BEGIN

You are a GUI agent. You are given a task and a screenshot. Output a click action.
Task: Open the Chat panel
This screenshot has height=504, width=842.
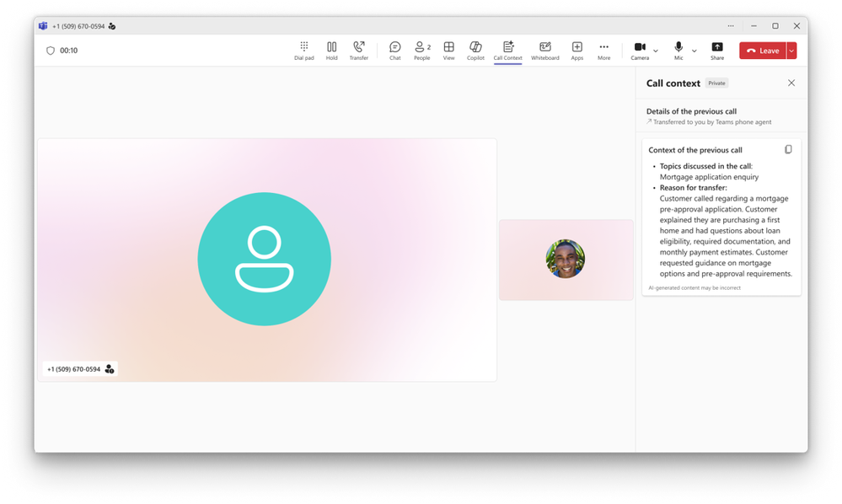(394, 51)
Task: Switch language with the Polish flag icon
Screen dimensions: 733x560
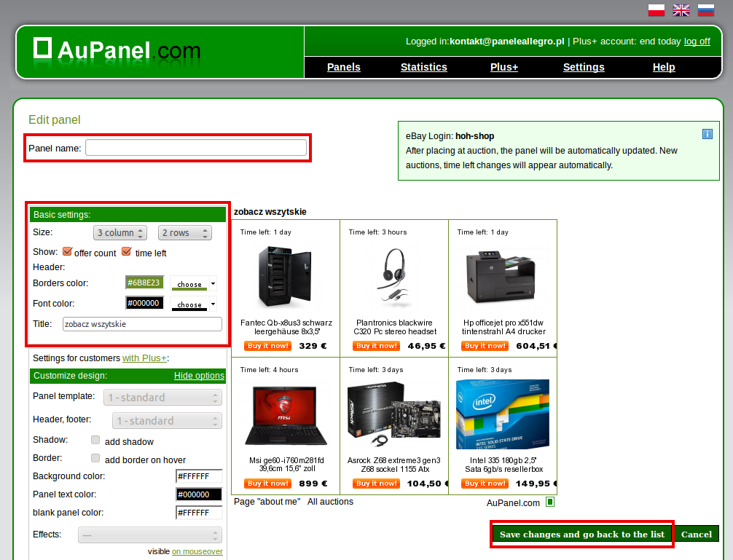Action: pyautogui.click(x=656, y=9)
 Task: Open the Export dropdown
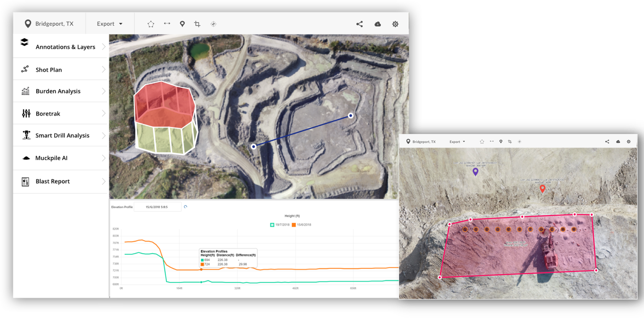pos(109,24)
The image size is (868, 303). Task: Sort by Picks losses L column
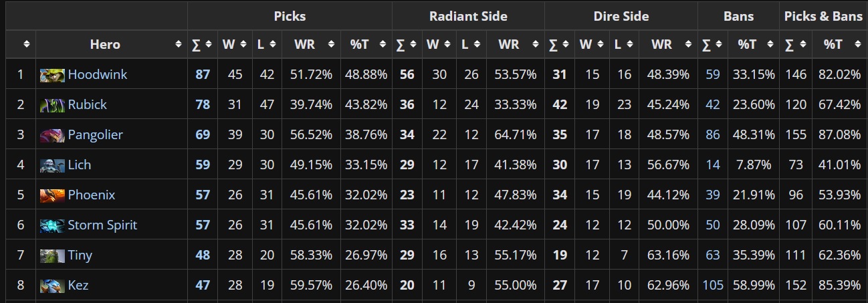click(267, 44)

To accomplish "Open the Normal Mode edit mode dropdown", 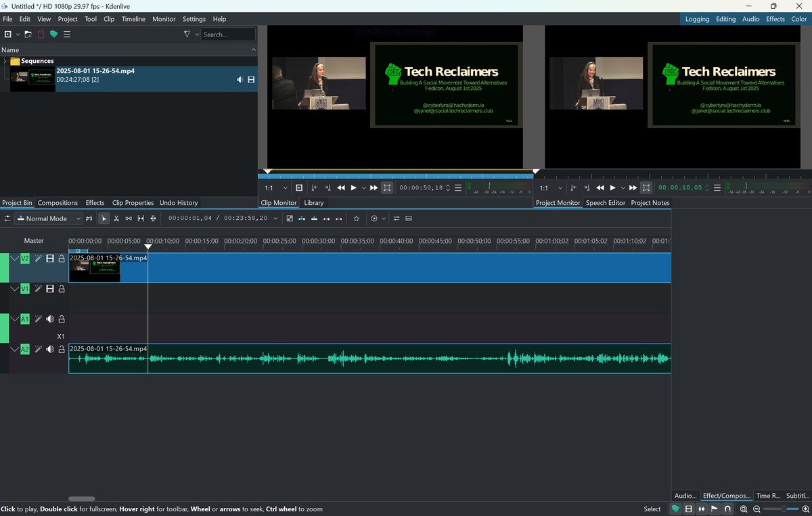I will (x=49, y=218).
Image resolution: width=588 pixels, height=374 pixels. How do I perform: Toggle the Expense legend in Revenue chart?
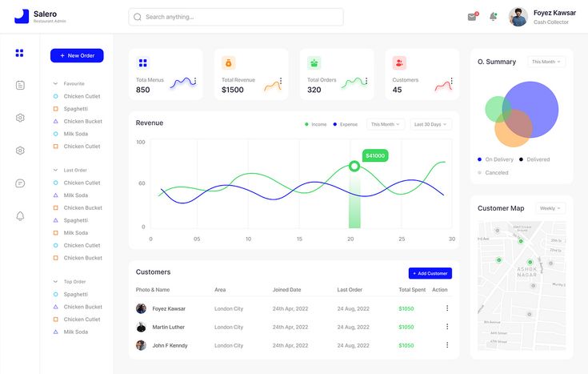(346, 125)
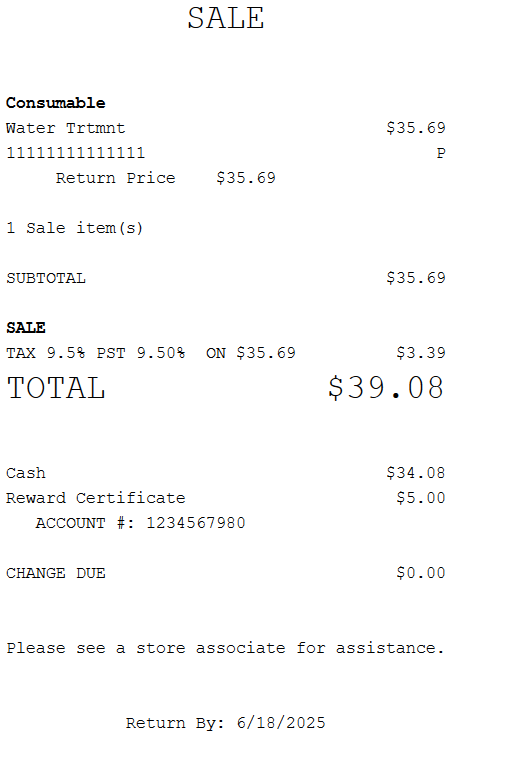
Task: Click the TOTAL amount $39.08
Action: click(386, 388)
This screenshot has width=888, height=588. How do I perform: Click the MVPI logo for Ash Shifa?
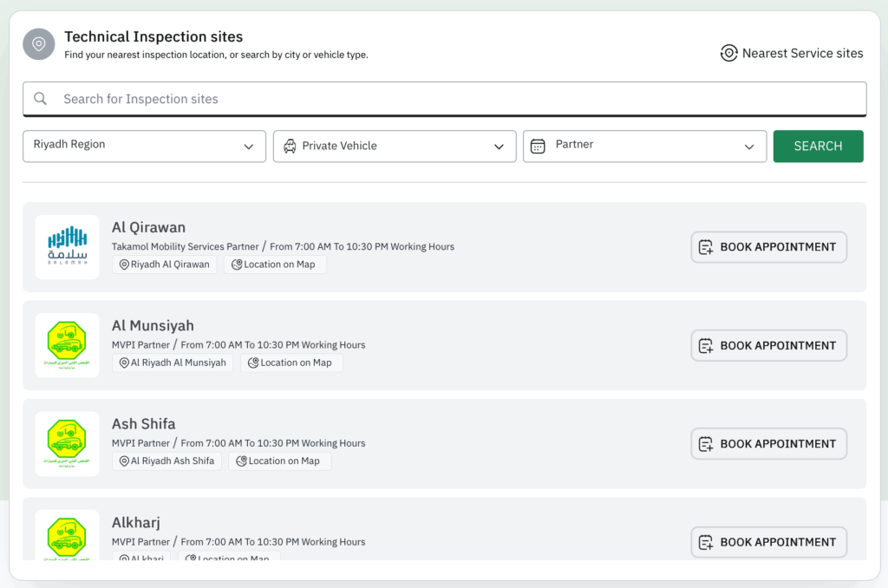click(68, 443)
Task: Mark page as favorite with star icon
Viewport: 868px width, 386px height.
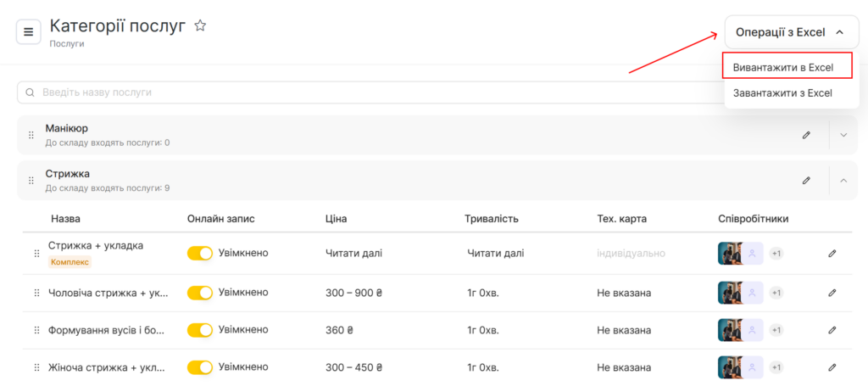Action: [x=200, y=26]

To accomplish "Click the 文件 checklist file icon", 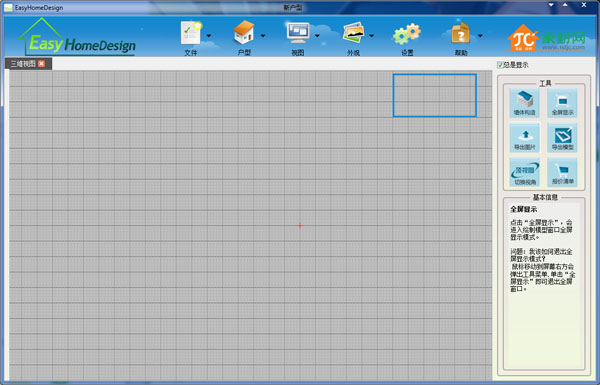I will [x=191, y=33].
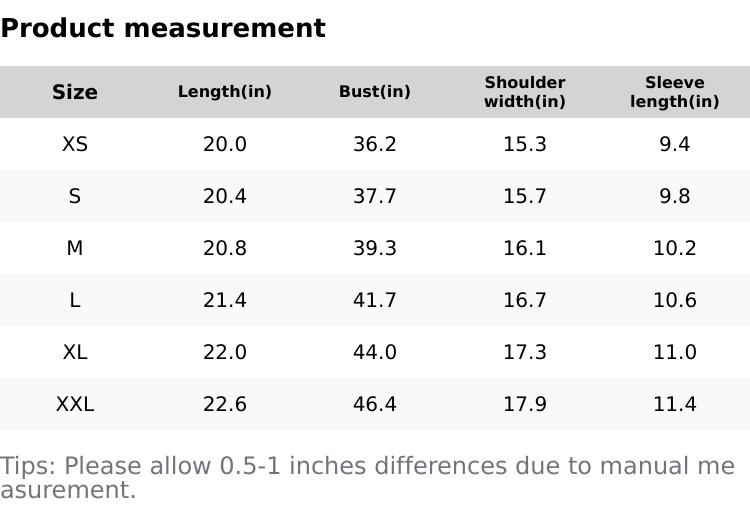The width and height of the screenshot is (750, 526).
Task: Click the Bust(in) column header
Action: [x=375, y=92]
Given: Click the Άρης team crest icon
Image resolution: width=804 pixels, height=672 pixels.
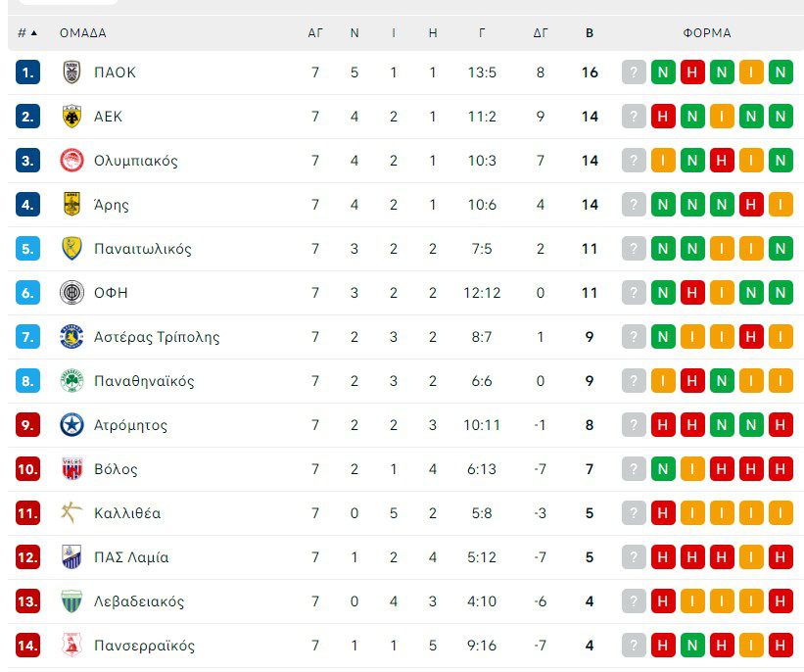Looking at the screenshot, I should coord(71,205).
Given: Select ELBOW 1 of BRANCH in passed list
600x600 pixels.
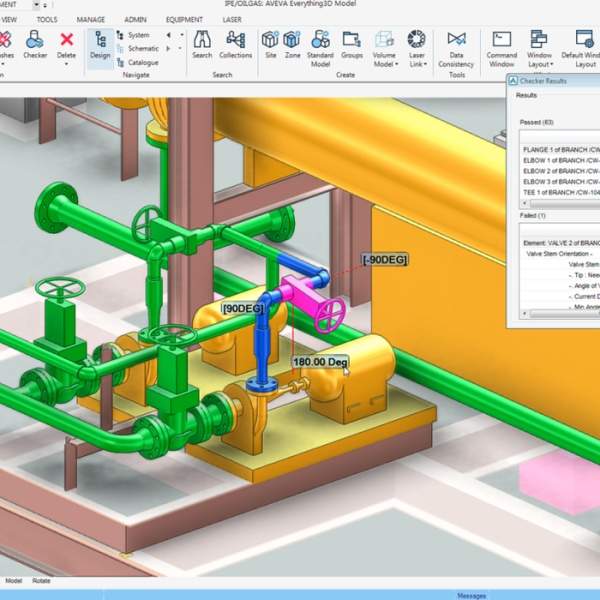Looking at the screenshot, I should [560, 161].
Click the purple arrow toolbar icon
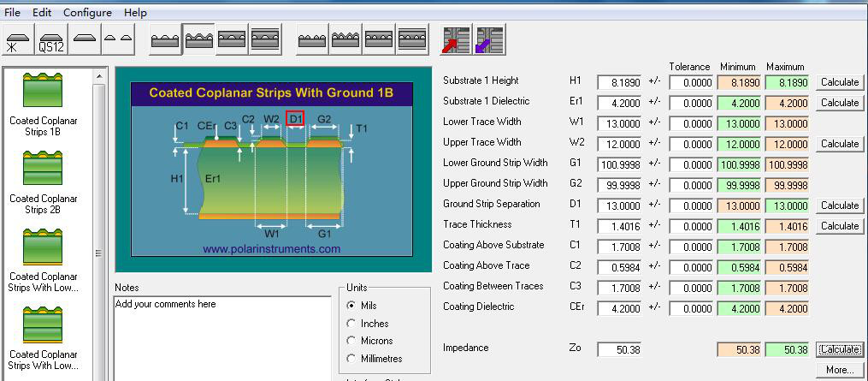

END

Write out every line of the data that holds the word "with".

TASK OUTPUT:
Task: Switch language with the Polish flag icon
Task: Mark page as favorite with star icon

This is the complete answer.